Ceph datastore settings explanation (question)

Hi!

We have an up and running ceph luminous cluster of two pools. One is HDD based, one is flash only.

I read these docs:
https://docs.opennebula.org/5.4/deployment/open_cloud_storage_setup/ceph_ds.html
https://opennebula.org/installation-of-ha-opennebula-on-centos-7-with-ceph-as-a-datastore-and-ipoib-as-backend-network/

Questions:

  1. What is the purpose of using CephFS (second link)? I am experienced in Ceph deployment / usage with multiple small to medium clusters. If I understand the docs correctly, this is used for swap and temporary files. We planned to use local storage (144G SAS RAID1) in OpenNebula Compute Nodes, anything wrong with that? Does this lack any important feature? What about (live) migration between nodes?
    During my tests with CephFS and a folder mounted to 20 or more clients, cache pressure was a raising problem. I would like to set aside CephFS.

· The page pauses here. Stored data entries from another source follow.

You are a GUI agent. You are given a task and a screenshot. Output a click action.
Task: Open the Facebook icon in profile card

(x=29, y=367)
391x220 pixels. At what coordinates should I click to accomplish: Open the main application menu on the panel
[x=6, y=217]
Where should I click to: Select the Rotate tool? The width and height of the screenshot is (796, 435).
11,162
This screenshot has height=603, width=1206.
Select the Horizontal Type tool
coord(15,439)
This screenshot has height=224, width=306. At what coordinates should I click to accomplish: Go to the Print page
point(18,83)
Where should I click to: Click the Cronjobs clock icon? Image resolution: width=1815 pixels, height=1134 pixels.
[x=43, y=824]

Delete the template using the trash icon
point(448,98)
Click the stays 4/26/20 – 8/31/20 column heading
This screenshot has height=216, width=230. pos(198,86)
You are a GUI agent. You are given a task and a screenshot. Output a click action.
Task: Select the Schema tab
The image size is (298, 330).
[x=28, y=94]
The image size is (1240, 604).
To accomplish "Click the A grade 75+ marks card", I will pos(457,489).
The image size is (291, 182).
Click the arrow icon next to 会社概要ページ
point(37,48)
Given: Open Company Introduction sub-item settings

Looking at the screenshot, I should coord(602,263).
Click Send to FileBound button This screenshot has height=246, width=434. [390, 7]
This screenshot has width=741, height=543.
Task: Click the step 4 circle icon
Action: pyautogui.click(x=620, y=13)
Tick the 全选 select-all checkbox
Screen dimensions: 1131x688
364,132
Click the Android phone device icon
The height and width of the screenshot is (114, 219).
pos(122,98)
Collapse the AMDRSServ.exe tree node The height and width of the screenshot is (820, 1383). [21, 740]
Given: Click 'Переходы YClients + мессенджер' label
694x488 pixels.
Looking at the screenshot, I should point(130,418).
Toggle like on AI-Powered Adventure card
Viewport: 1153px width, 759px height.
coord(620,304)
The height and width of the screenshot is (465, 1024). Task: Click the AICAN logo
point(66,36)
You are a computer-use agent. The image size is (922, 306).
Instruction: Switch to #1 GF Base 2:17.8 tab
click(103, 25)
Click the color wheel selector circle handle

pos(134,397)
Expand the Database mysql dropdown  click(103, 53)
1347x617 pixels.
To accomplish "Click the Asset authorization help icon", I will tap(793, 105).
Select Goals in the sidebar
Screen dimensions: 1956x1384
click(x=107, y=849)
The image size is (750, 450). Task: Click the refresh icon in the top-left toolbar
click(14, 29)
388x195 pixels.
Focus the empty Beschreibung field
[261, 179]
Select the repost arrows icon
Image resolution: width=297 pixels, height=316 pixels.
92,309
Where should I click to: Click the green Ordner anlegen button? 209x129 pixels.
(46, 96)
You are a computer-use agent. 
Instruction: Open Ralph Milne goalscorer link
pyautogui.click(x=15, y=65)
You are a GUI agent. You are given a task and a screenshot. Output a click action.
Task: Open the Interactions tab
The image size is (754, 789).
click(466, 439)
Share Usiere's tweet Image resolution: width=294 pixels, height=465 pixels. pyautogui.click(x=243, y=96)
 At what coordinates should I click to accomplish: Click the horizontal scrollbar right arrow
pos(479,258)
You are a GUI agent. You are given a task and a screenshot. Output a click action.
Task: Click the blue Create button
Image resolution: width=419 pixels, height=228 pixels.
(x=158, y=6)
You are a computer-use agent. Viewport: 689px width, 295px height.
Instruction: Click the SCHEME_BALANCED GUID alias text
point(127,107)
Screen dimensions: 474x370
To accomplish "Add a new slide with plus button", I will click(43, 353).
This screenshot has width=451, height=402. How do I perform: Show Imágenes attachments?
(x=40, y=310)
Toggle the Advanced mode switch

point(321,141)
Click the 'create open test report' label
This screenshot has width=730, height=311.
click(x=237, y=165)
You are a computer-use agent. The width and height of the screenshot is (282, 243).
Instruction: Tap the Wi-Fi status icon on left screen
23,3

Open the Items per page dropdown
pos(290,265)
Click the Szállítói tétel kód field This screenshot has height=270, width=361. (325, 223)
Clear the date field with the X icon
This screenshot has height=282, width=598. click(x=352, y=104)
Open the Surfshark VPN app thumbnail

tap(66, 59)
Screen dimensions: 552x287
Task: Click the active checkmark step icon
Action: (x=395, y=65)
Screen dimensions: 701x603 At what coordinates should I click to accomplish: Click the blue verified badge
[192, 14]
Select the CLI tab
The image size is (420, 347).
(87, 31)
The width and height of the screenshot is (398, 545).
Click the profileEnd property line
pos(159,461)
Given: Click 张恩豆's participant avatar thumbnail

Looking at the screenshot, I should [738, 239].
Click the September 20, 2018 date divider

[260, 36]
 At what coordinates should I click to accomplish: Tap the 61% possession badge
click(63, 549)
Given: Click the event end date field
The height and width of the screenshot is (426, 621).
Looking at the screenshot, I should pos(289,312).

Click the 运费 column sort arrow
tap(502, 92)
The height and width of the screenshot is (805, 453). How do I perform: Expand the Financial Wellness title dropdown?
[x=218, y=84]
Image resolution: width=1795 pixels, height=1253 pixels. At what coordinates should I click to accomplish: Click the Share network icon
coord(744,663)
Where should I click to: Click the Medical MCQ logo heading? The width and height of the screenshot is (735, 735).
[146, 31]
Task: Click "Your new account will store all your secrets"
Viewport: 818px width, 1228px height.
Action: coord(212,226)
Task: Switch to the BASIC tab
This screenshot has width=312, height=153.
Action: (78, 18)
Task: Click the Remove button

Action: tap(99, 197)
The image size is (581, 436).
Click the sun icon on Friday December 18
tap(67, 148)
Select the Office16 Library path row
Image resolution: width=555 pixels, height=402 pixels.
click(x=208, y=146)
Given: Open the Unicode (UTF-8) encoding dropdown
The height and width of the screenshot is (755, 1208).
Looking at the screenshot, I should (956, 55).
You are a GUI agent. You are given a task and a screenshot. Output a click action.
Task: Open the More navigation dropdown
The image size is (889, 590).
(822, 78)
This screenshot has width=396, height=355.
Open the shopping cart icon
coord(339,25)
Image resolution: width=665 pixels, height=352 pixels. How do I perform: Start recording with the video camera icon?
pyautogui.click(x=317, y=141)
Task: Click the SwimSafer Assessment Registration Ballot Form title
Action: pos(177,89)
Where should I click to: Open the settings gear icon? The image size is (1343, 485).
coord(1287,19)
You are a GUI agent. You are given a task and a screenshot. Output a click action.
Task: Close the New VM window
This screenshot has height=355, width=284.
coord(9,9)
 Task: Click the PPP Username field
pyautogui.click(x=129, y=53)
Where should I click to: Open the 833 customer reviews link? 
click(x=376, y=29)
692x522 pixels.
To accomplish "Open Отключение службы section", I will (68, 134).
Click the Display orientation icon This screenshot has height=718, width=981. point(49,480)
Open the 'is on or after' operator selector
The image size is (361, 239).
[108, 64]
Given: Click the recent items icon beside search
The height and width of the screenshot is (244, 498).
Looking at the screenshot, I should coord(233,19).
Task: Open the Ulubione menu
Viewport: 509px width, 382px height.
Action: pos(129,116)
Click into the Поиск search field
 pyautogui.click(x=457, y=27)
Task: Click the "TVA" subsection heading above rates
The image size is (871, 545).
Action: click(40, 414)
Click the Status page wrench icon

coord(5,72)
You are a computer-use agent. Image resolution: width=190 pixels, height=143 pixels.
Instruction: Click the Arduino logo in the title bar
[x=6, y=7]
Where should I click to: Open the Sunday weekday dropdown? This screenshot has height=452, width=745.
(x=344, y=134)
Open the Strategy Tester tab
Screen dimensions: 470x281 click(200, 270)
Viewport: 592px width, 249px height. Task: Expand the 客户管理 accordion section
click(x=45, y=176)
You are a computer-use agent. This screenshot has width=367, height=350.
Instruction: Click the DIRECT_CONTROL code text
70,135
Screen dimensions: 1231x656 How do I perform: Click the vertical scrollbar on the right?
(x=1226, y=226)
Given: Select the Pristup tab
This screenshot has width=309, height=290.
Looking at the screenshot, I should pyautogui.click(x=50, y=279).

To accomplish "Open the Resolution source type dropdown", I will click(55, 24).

  2. What is meant by “BRIDGE_LIST”? Are these hosts which clone an image from datastore C (NFS) to datastore A (ceph rbd)? We do not plan to deploy anything other than ceph based rbd’s.

  3. Do I need to create one system DS and one image DS per pool (4x DS)?

Any info / help on ceph DS would be appreciated.
Thank you very much!

Kinds regards,
Kevin

Hello,

  1. BRIDGE_LIST is for frontend to be able reach your datastore(s). For ex, in my case I have three compute nodes (node1 node2 node3) and one frontend (engine).

Nodes have shared storage like you. I have FC, you have CephFS. In bridgelist I have node1 node2 node3 value and Frontend have in /etc/hosts records about node1…node3 ip addresses. Frontend login via ssh oneadmin user to that nodes and monitor datastores. It is also used for other datastores operations.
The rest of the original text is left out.